# Aim
Copy out the following items line for line, with no changes.

# Input
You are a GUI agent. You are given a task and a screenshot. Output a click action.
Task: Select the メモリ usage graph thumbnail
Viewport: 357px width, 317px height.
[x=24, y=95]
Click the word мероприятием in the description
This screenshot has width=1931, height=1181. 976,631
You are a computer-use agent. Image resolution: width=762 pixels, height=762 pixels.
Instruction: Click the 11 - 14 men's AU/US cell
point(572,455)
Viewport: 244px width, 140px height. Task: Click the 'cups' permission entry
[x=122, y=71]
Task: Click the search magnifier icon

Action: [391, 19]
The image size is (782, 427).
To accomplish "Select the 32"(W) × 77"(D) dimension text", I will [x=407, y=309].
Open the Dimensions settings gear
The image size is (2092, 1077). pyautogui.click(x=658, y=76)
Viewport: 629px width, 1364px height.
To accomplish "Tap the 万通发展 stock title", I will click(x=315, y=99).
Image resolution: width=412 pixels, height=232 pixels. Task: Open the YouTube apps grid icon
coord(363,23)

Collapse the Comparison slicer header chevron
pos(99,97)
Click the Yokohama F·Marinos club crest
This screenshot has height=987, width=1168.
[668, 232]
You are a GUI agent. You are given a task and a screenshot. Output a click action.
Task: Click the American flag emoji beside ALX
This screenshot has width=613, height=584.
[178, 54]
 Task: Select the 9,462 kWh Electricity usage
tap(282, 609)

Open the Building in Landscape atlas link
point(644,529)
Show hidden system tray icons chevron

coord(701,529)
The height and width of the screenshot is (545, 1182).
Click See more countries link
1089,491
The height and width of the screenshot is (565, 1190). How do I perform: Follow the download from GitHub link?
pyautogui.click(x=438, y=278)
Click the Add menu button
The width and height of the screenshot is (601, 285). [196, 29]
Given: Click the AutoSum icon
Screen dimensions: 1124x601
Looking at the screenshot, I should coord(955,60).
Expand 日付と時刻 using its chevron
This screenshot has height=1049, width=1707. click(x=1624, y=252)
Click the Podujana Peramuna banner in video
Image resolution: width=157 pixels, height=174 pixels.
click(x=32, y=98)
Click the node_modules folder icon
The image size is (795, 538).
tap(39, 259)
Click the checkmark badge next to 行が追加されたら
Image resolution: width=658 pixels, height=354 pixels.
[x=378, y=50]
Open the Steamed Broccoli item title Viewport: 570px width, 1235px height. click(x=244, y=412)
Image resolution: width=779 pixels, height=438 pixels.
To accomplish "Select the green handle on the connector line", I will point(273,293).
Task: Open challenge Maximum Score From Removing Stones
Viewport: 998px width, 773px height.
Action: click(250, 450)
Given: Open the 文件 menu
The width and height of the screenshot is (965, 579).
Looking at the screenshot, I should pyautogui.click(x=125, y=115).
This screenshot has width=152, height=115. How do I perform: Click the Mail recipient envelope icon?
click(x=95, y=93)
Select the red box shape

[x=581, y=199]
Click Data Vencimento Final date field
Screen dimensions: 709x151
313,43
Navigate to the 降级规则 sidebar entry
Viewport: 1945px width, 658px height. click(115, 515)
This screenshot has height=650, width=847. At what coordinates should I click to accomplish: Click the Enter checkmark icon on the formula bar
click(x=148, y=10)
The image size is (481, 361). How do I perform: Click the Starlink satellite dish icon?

# Problem solution
You are a GUI agent. You are given a task and a screenshot. Output a click action.
Task: Select the メモリ usage graph thumbnail
Viewport: 357px width, 317px height.
[x=24, y=95]
Click the word мероприятием in the description
This screenshot has width=1931, height=1181. 976,631
You are a computer-use agent. Image resolution: width=762 pixels, height=762 pixels.
Instruction: Click the 11 - 14 men's AU/US cell
point(572,455)
Viewport: 244px width, 140px height. Task: Click the 'cups' permission entry
[x=122, y=71]
Task: Click the search magnifier icon

Action: [391, 19]
The image size is (782, 427).
To accomplish "Select the 32"(W) × 77"(D) dimension text", I will [x=407, y=309].
Open the Dimensions settings gear
The image size is (2092, 1077). pyautogui.click(x=658, y=76)
Viewport: 629px width, 1364px height.
To accomplish "Tap the 万通发展 stock title", I will click(x=315, y=99).
Image resolution: width=412 pixels, height=232 pixels. Task: Open the YouTube apps grid icon
coord(363,23)

Collapse the Comparison slicer header chevron
pos(99,97)
Click the Yokohama F·Marinos club crest
This screenshot has height=987, width=1168.
[668, 232]
You are a GUI agent. You are given a task and a screenshot. Output a click action.
Task: Click the American flag emoji beside ALX
This screenshot has width=613, height=584.
[178, 54]
 Task: Select the 9,462 kWh Electricity usage
tap(282, 609)

Open the Building in Landscape atlas link
point(644,529)
Show hidden system tray icons chevron

coord(701,529)
The height and width of the screenshot is (545, 1182).
Click See more countries link
1089,491
The height and width of the screenshot is (565, 1190). How do I perform: Follow the download from GitHub link?
pyautogui.click(x=438, y=278)
Click the Add menu button
The width and height of the screenshot is (601, 285). [196, 29]
Given: Click the AutoSum icon
Screen dimensions: 1124x601
Looking at the screenshot, I should coord(955,60).
Expand 日付と時刻 using its chevron
This screenshot has height=1049, width=1707. click(x=1624, y=252)
Click the Podujana Peramuna banner in video
Image resolution: width=157 pixels, height=174 pixels.
click(x=32, y=98)
Click the node_modules folder icon
The image size is (795, 538).
tap(39, 259)
Click the checkmark badge next to 行が追加されたら
Image resolution: width=658 pixels, height=354 pixels.
[x=378, y=50]
Open the Steamed Broccoli item title Viewport: 570px width, 1235px height. click(x=244, y=412)
Image resolution: width=779 pixels, height=438 pixels.
To accomplish "Select the green handle on the connector line", I will point(273,293).
Task: Open challenge Maximum Score From Removing Stones
Viewport: 998px width, 773px height.
Action: click(250, 450)
Given: Open the 文件 menu
The width and height of the screenshot is (965, 579).
Looking at the screenshot, I should pyautogui.click(x=125, y=115).
This screenshot has width=152, height=115. How do I perform: Click the Mail recipient envelope icon?
click(x=95, y=93)
Select the red box shape

[x=581, y=199]
Click Data Vencimento Final date field
Screen dimensions: 709x151
313,43
Navigate to the 降级规则 sidebar entry
Viewport: 1945px width, 658px height. click(115, 515)
This screenshot has height=650, width=847. At what coordinates should I click to accomplish: Click the Enter checkmark icon on the formula bar
click(x=148, y=10)
The image size is (481, 361). How do I perform: Click the Starlink satellite dish icon?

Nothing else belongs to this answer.